To be clear: landlords have the right to charge market rent. That's how property works, and we're not about to argue otherwise. But let's also be honest about what's happening here. San Francisco's regulatory environment — sky-high property taxes, byzantine permitting, an unstable commercial landscape — creates enormous pressure on property owners, who then pass that pressure downstream to tenants like El Faro. The city has spent decades making it harder and more expensive to own and operate property, and then acts surprised when legacy businesses get squeezed out.

Meanwhile, City Hall loves announcing grant programs and "legacy business" registries that amount to little more than a plaque and a press release. El Faro was, in fact, on the Legacy Business Registry. Fat lot of good that did.
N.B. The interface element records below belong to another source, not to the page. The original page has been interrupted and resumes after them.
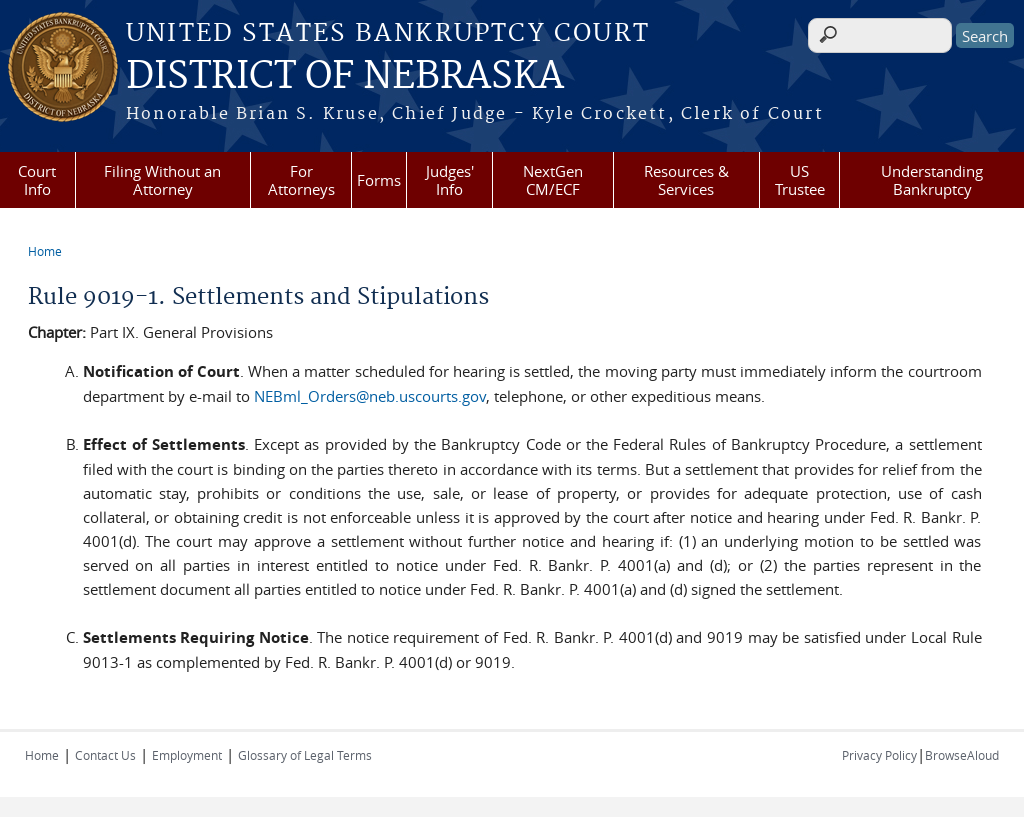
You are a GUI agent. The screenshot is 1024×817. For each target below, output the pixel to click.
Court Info (37, 180)
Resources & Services (686, 180)
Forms (379, 180)
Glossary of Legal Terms (305, 755)
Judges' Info (450, 180)
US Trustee (800, 180)
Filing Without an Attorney (162, 180)
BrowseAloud (962, 755)
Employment (187, 755)
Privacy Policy (879, 755)
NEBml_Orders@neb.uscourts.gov (370, 396)
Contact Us (105, 755)
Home (45, 251)
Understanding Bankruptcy (932, 180)
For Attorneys (301, 180)
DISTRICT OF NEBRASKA (345, 77)
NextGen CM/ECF (553, 180)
If San Francisco actually wanted to keep institutions like El Faro alive, it would focus on making the city cheaper and easier to do business in — for everyone. Lower the regulatory burden. Streamline permits. Stop treating commercial property owners like ATMs. Instead, we get task forces, studies, and ribbon-cutting photo ops while another 65-year-old taqueria puts a "For Sale" sign in the window.

The Mission loses again. And nobody at City Hall will lose a minute of sleep over it.